The Unquiet Dead debuted in late 2016 and, with it, Ausma Zehanat Khan introduced readers to a pair of unusual detectives in Toronto who focus on culturally sensitive cases and vulnerable communities.

Esa Khattak is a Muslim. He is keen on solving cases but he is also on a long, inward quest. Rachel Getty is, well, Canadian and youthful. She digs hockey.

The first book dealt with a long trail of misery following the genocide of Srebrenica. The New York Times, Publisher’s Weekly and The Washington Post all raved.

Three more titles followed, including A Dangerous Crossing (launching next week). In all four books, Khan let Khattak and Getty explore cases drawn from international tensions. Among the Ruins found Khattak in Iran. A Dangerous Crossing focuses on Greece and travels all over Europe and into Turkey. Readers have watched Khattak explore his core beliefs and they watched the space between Getty and Khattak grow and change shape.
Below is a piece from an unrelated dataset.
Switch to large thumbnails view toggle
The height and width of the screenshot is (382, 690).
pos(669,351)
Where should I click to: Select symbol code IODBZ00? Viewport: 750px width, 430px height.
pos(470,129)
A full review of A Dangerous Crossing follows but Ausma, who has been here before, was kind enough to answers some questions (by e-mail) again.
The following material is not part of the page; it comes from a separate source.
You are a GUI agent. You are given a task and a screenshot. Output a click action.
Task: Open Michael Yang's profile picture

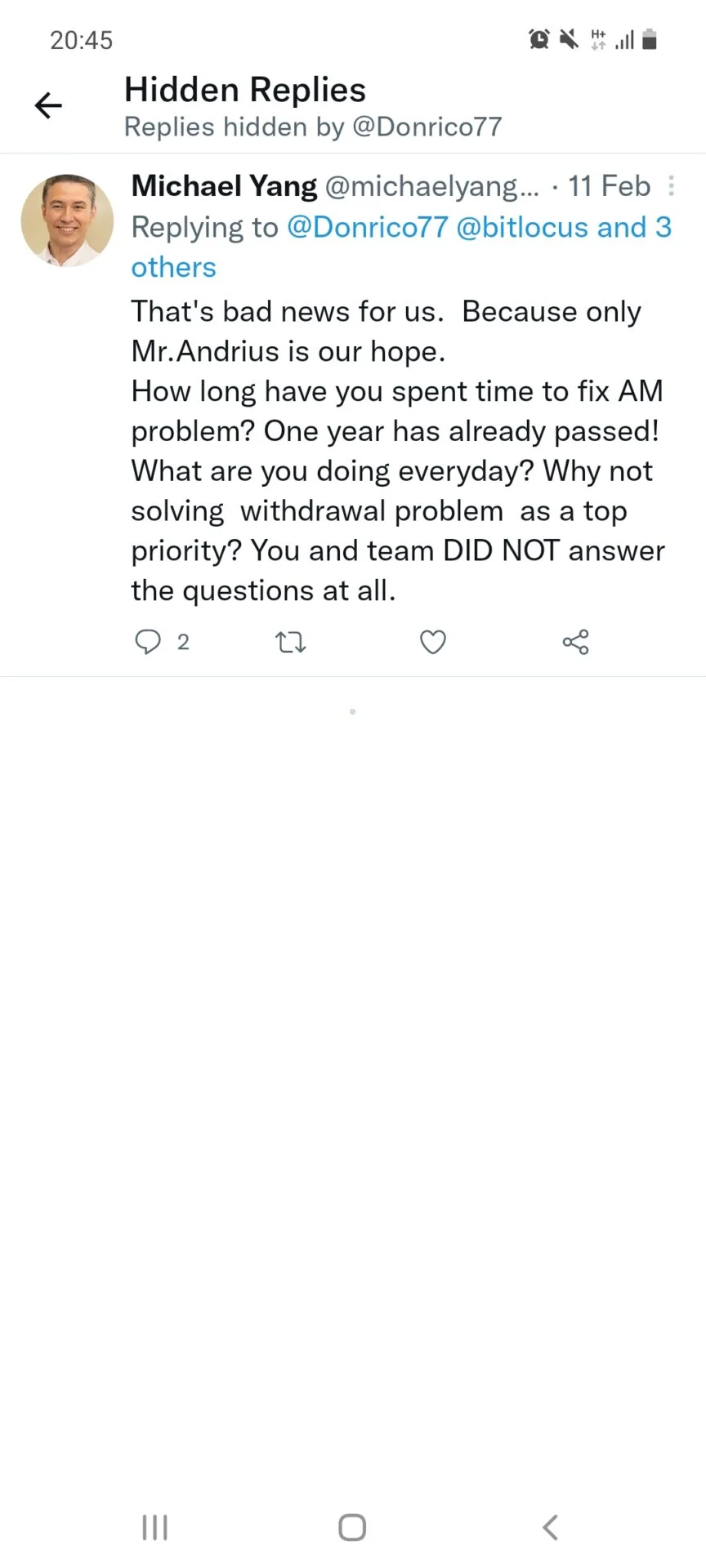click(x=67, y=220)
Note: The Khattak/Getty mystery series has been optioned for television by Lionsgate. Ausma is also the author of a fantasy series for Harper Voyager. The Bloodprint, Book One of the Khorasan Archives was published in October 2017.

Ausma holds a Ph.D. in international human rights law with a specialization in military intervention and war crimes in the Balkans. A British-born Canadian and former adjunct law professor, she now lives in Colorado with her husband.
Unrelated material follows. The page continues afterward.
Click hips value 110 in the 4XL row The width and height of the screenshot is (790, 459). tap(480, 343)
Ausma will be at The Tattered Cover (Colfax) on Thursday, Feb. 15 at 7 pm for the launch of A Dangerous Crossing.


Question: When you started writing Esa Khattak, did you have an idea of what kinds of issues and situations you would ask him to face? Did you have an idea how far he would travel—both internally and around the world?

Ausma Zehanat Khan: Yes, definitely. I’ve been thinking about books I wanted to write long before I began to write them. I’ve had a varied career but it’s been focused on some consistent themes: the exploration of identity, alienation, and belonging—and how those things might be weaponized. I knew what I wanted to do with a character like Esa in terms of his internal journey as a man of faith in a world that is hostile to his identity. He begins from this place of being very sure of himself, but as the series progresses, he finds his convictions challenged at every turn, and has to struggle to figure out a way to reconcile the different sides of himself. Based on my own background and my academic research, I knew there were a range of global issues and human rights crises that I wanted to examine in these books, and Esa’s perspective was a natural fit for exploring these issues.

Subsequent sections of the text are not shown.